National Research Objectives
The primary research objective for the Reserve System is to determine the causes and effects of natural and anthropogenic-induced change in estuarine ecosystems. The research policies at the Mission-Aransas Reserve align with the Reserve System goals. These research and monitoring goals are to:
Address information needs of significant coastal management issues through coordinated estuarine research;
Promote estuarine research by federal, state, public, and private organizations at one or more reserves within the System;
Conduct and coordinate estuarine research within the System, which includes gathering and making information available for management purposes.
The Reserve operates several research and monitoring programs to understand the structure and function of the Mission-Aransas Estuary. The System-Wide Monitoring Program (or SWMP) is a core component of every reserve. The Mission-Aransas Reserve SWMP currently includes three major components:
(1) monitoring of water quality and weather indicators,
(2) biological monitoring, and
(3) mapping of Reserve habitats and watersheds.
The Reserve also operates a zooplankton monitoring program to measure changes in community composition, and is currently conducting a research project to characterize the nutrient dynamics of the system.

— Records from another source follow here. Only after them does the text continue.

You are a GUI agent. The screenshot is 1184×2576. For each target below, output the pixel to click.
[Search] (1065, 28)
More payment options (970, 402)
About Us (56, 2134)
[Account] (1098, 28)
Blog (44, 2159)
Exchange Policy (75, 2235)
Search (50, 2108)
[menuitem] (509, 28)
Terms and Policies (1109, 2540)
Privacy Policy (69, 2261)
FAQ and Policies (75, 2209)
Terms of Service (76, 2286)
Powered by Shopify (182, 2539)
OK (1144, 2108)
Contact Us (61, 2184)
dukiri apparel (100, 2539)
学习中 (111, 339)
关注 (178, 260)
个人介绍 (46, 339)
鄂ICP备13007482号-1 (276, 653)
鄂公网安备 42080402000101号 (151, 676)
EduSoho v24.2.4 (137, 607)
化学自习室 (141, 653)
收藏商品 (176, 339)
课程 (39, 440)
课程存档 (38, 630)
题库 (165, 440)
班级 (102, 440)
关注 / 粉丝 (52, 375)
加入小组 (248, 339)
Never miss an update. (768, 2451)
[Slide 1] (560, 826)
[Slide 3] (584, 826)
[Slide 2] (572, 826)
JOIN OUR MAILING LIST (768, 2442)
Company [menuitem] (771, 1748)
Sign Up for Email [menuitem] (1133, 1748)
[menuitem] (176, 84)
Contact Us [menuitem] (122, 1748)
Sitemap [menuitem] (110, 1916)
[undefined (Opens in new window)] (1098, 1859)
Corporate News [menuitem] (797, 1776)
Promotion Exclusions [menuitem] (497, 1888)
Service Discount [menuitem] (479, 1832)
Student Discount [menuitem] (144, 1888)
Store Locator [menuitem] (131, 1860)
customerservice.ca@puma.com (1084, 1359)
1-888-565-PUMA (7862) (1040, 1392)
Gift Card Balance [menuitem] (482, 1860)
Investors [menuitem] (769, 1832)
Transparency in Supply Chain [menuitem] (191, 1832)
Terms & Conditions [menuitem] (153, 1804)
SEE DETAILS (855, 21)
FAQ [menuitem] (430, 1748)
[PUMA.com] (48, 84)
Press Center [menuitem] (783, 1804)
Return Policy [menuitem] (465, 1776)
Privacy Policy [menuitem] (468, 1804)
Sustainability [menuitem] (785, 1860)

As part of a nationally standardized network, the Reserve’s long-term data collection efforts will facilitate a better understanding of basic estuarine conditions and will allow the Reserve to serve as a sentinel for detecting change.
The Reserve boundary is a 185,708 acre contiguous complex of wetland, terrestrial, and marine environments. The Reserve research and monitoring programs provide a tremendous amount of information on the Mission-Aransas Estuary and make this system an ideal location to conduct estuarine research.
The Reserve offers several opportunities for graduate and undergraduate students. National fellowships and paid internships are available on a competitive basis for students interested in estuarine science.